このとき必ず問題になるのが、消費税計算で発生する小数点以下の端数をどう扱うかという点です。
実は、消費税法では端数処理の方法は1つに定められていません。
そのため、店舗や事業者ごとに異なる処理が行われており、同じ税抜価格でも最終的な請求金額が変わることがあります。
消費税の端数処理は3パターンある
消費税の端数処理には、次の3つの方法があります。
1. 切り捨て
「切り捨て」は店舗や事業者で一番多い端数処理です。
「切り捨て」が一番多い理由は、国税通則法などでは算出された税額の1円未満は「切り捨て」にすることが定められているからです。
単純に小数点以下を切り捨てて計算に含めないだけなので処理がシンプルです。
| 税抜価格 | 9,999円 |
| 消費税(10%) | 999.9円 |
| 切り捨て前の税込価格 | 10,998.9円 |
| 切り捨て後の税込価格 | 10,998円 |
JavaScriptの場合はMath.trunc()を使用して次のようになります。
const price = 9999
const taxRate = 110
const taxRateDiv = 100
const result = Math.trunc(price * taxRate / taxRateDiv)

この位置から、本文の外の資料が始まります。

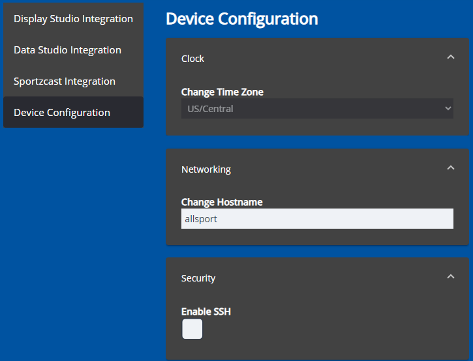
Task: Click the Clock panel title
Action: point(192,59)
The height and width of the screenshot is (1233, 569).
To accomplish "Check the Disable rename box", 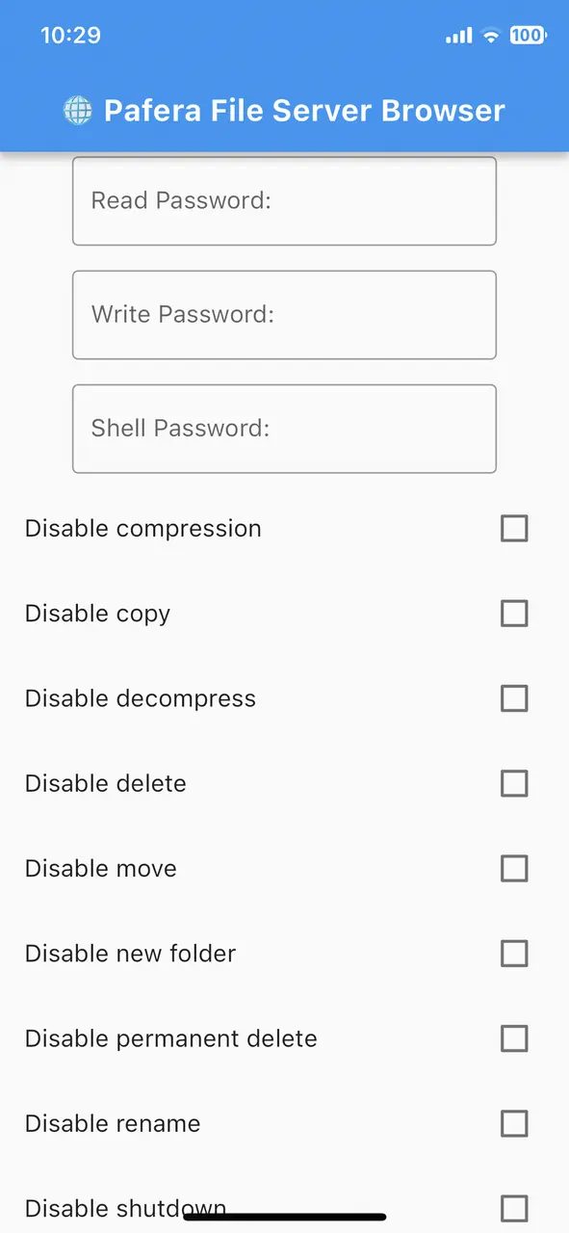I will tap(514, 1123).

console.log(result) // 10998ちなみにMath.floor()は「切り捨て」ではなく「切り下げ」のため、負数だと整数部分が変わってしまうので使わないでください。
console.log(Math.floor(-999.9)) // -10002. 四捨五入
小数点以下の値によって「切り上げ」か「切り下げ」が決まり、処理結果が変わります。
| 税抜価格 | 9,999円 |
| 消費税(10%) | 999.9円 |
| 四捨五入前の税込価格 | 10,998.9円 |
| 四捨五入後の税込価格 | 10,999円 |
JavaScriptの場合はMath.round()を使用して次のようになります。
const price = 9999
const taxRate = 110
const taxRateDiv = 100
const result = Math.round(price * taxRate / taxRateDiv)

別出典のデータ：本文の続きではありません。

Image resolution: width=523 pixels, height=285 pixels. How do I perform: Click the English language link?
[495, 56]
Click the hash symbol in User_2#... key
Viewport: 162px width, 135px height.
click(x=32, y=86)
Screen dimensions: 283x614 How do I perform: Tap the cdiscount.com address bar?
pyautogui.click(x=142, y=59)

console.log(result) // 10999ChatGPTなどの一部の生成AIでは税込価格の計算に四捨五入(Math.round())が使用されることがあるので、税込価格を計算するコードを生成する際には注意が必要です。
3. 切り上げ
小数第一位が1以上であれば常に切り上げるため、例えば「100.1」なら「101」になります。
| 税抜価格 | 9,991円 |
| 消費税(10%) | 999.1円 |
| 切り上げ前の税込価格 | 10,990.1円 |
| 切り上げ後の税込価格 | 10,991円 |
消費者から本来よりも多く請求してしまうことが多くなってしまうので、切り上げで端数処理しているケースは稀です。
JavaScriptの場合はMath.ceil()を使用して次のようになります。
const price = 9991
const taxRate = 110
const taxRateDiv = 100
const result = Math.ceil(price * taxRate / taxRateDiv)
console.log(result) // 10991まとめ
消費税の計算では小数点以下の端数処理が必ず発生しますが、その処理方法は法律で一律に定められているわけではありません。
切り捨て・四捨五入・切り上げのいずれを採用するかは、店舗や事業者ごとの判断に委ねられているので、税込価格の計算処理などが発生するECサイトなどを制作する際は事前に必ずヒアリングしてから制作する必要があります。
JavaScriptなどで税込価格を計算する際は、どの端数処理を前提としているのかを明確にしたうえで、適切な関数を選択することが重要です。
実装時の端数処理の違いが、金額のズレやトラブルにつながる可能性があることを理解しておきましょう。